Black Star Co-op inspires change across the US brewing industry

The world’s first co-operatively-owned and worker self-managed brewpub, Black Star Pub continues to inspire change across US communities.

The world’s first co-operatively-owned and worker self-managed 'brewpub', Black Star Co-op continues to inspire change across US communities. 

Black Star’s successful story began in 2006, when Steven Yarak, a local beer lover from Austin started an initiative to set up a neighbourhood beer bar owned by the community. Having travelled across Belgium, Steven had been inspired by the country’s community cafés and came up with the idea to set up something similar in Austin. He spread fliers across the town and soon the idea started to gain the interest of the local community. 

With help from Jeff Young, a brewer who had recently moved from Birmingham, Alabama, the members of the co-op developed a solid list of beers. The Austin-based co-op opened its doors in September 2010, after having raised $325,000 from its member-owners.

“As with most co-operatives, our main challenge was funding.
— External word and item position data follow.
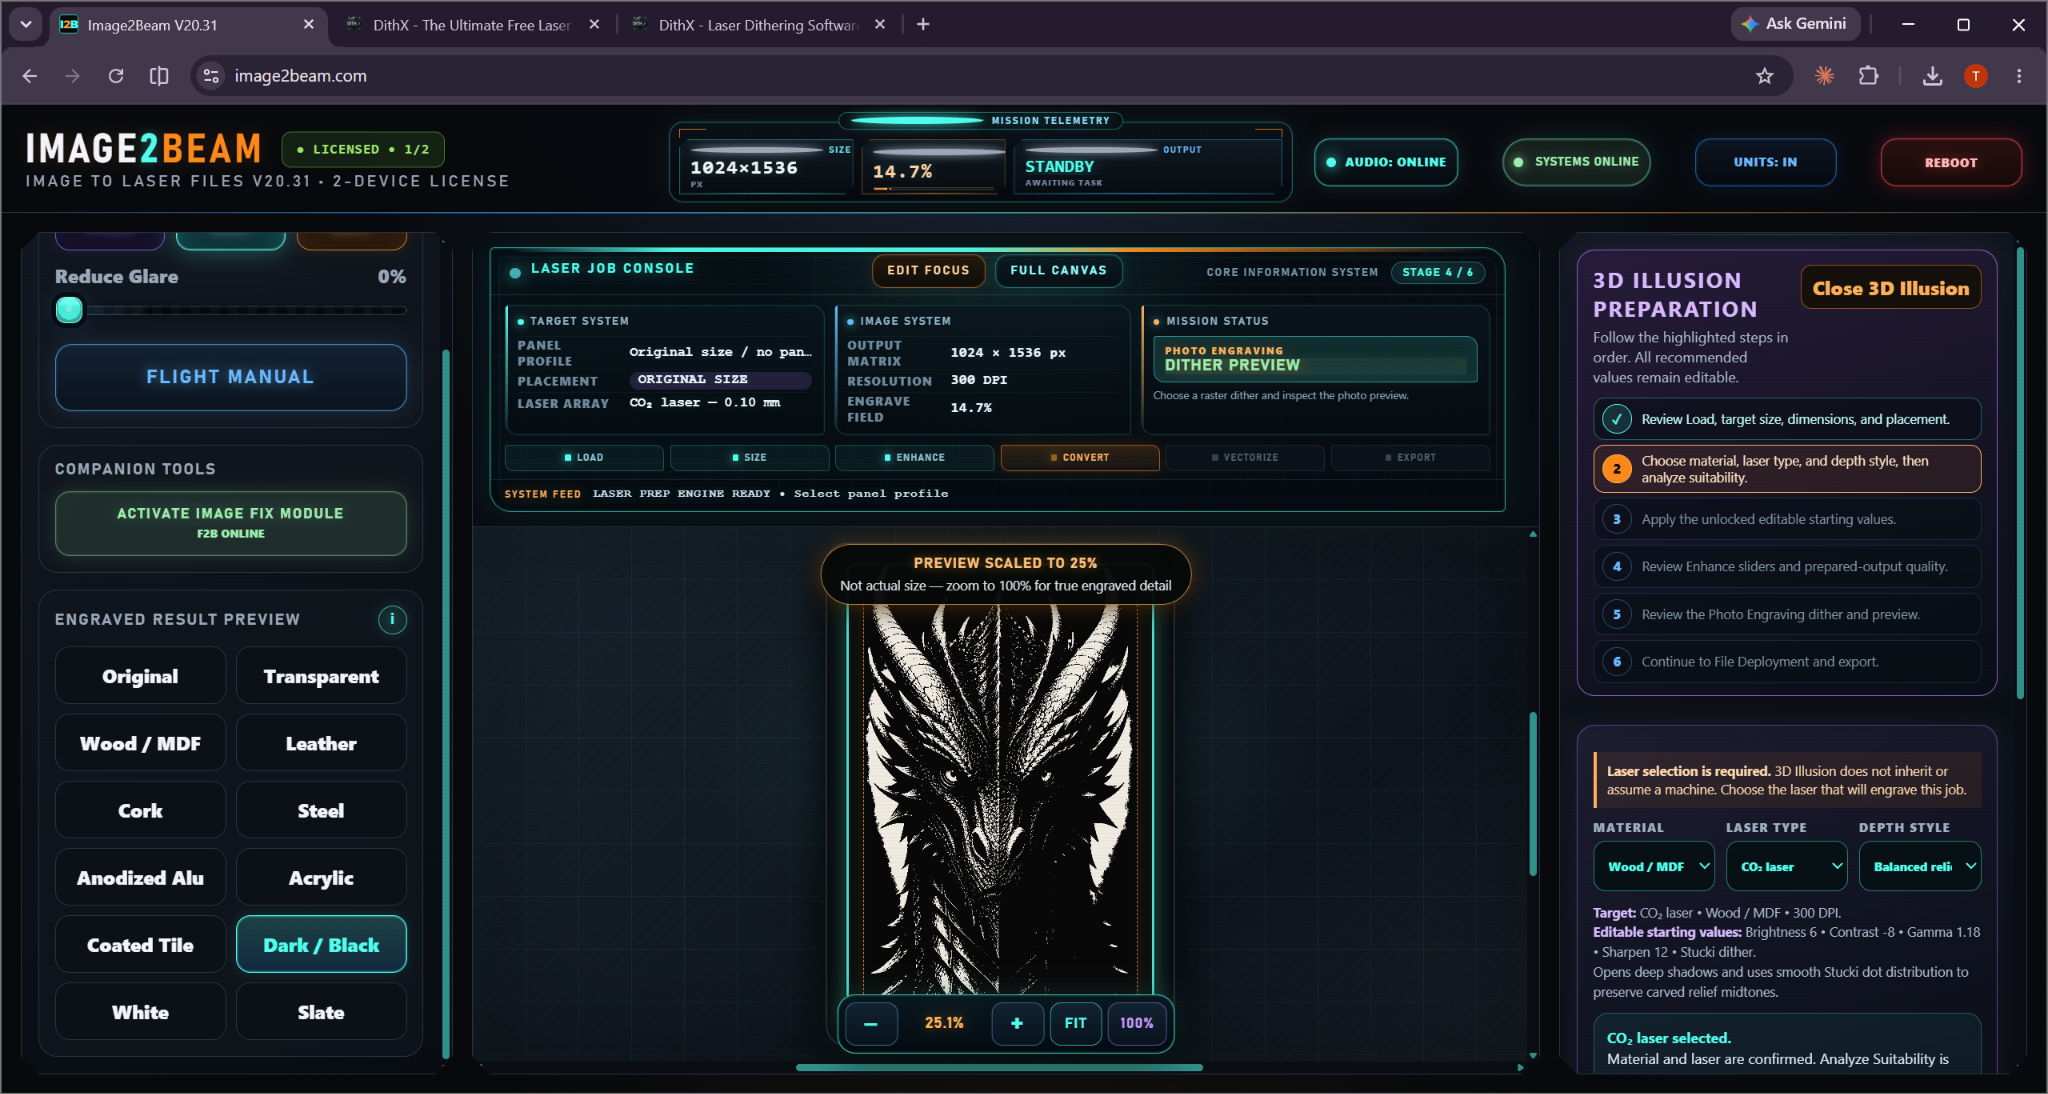This screenshot has height=1094, width=2048.
Task: Reload the page with the refresh icon
Action: pyautogui.click(x=116, y=76)
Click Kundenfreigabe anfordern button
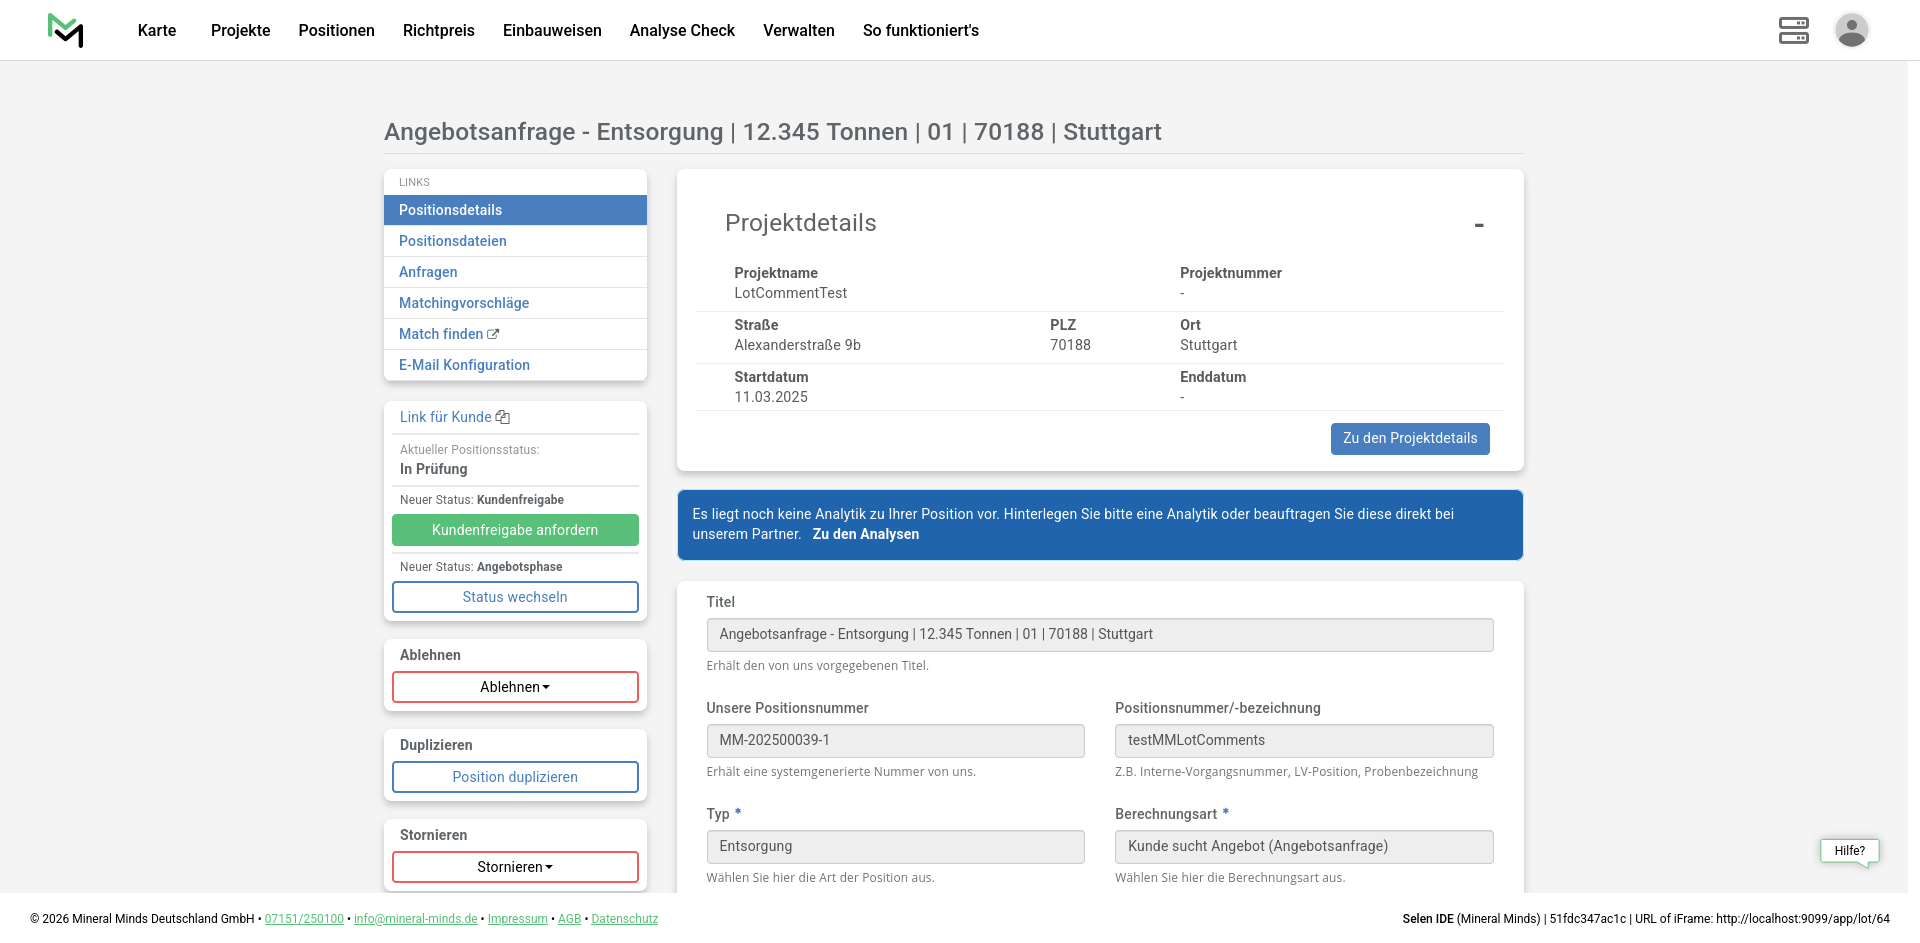 515,530
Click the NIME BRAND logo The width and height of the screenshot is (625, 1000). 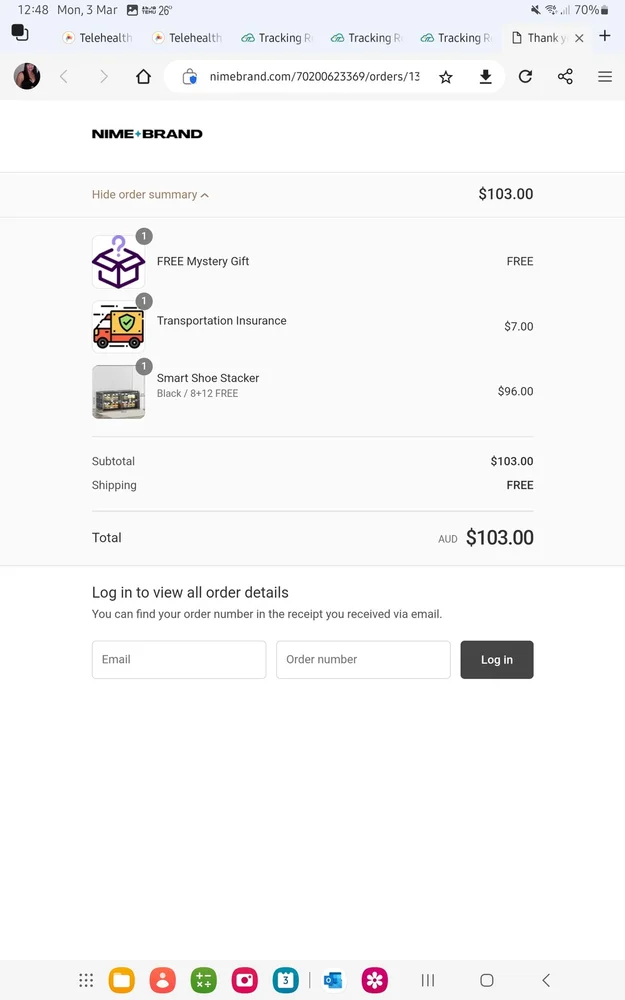pyautogui.click(x=147, y=134)
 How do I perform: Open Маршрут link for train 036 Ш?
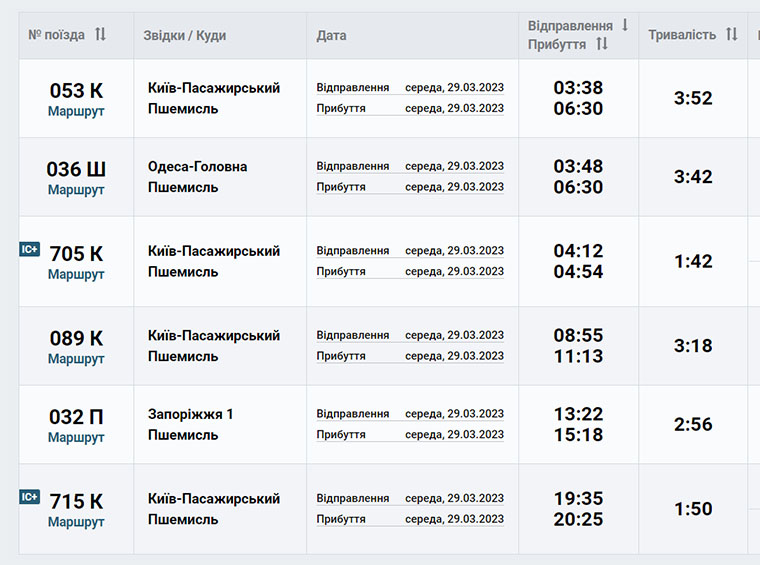(76, 190)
Also, because we were the first, we really had to figure things out and pave the way for future cooperative businesses like ours,” said Dana Curtis, member of the Board of Directors.

The brewpub has become a tourist attraction for those wishing to enjoy locally sourced food and a selection of seasonal house crafted beers. The success is also partly due to the fact that members are the ones running the brewpub. The Board of Directors and the Worker Assembly collaborate in order to run the enterprise. 

Furthermore, all house beers are the voice of the member-owners. Through tasting panels and member-owner beer-design meetings, Jeff Young brews the beers that the members want.

“I think the co-operative model is a better alternative for all businesses! But that being said, it is relatively easy to organise groups of people about beer,” said Dana, who is a strong believer in the power of the co-operative model. Apart from being involved in Black Star Co-op, Dana is also a board member at Cooperation Texas.

Unlike the majority of brewpubs, Black Star does not accept any tips. All workers are paid fairly, thus staff members do not have to work for tips. Instead, they encourage clients to turn their tipping money into a co-op membership and support their successful business.

As a co-op, the brewpub is also concerned with environmental sustainability. It aims to make efficient use of water and electricity, implementing a sub-metering plan to identify which processes are using the most water, electricity or natural gas and work on improving these. It also encourage the use of alternative transportation to the brewpub. 

Every year our member-owners pick four non-profits to support each quarter. This year they are supporting KOOP Radio, Austin Pets Alive, Urban Roots, and the Sustainable Food Center. It also offers smaller support to local groups throughout the year.

With Black Star becoming one of the most successful brewpubs in the United States, beer lovers across the US are now looking at setting up their own co-op breweries. Inspired by Black Star’s co-operative model, San Jose Brewery and Pub and High Five Co-operative Brewery hope to open the first co-operative brewpubs in California and Michigan. Although there are still in planning stages, the two co-ops have big plans for the future.

To help them fulfil their dream, Black Star compiled a list of resources and links to organisations and information that they share with other communities. 

“It's a lot of work: a lot of time and money. But it's completely worth it!” was Dana’s message to other beer lovers who want to set up their own brewpub.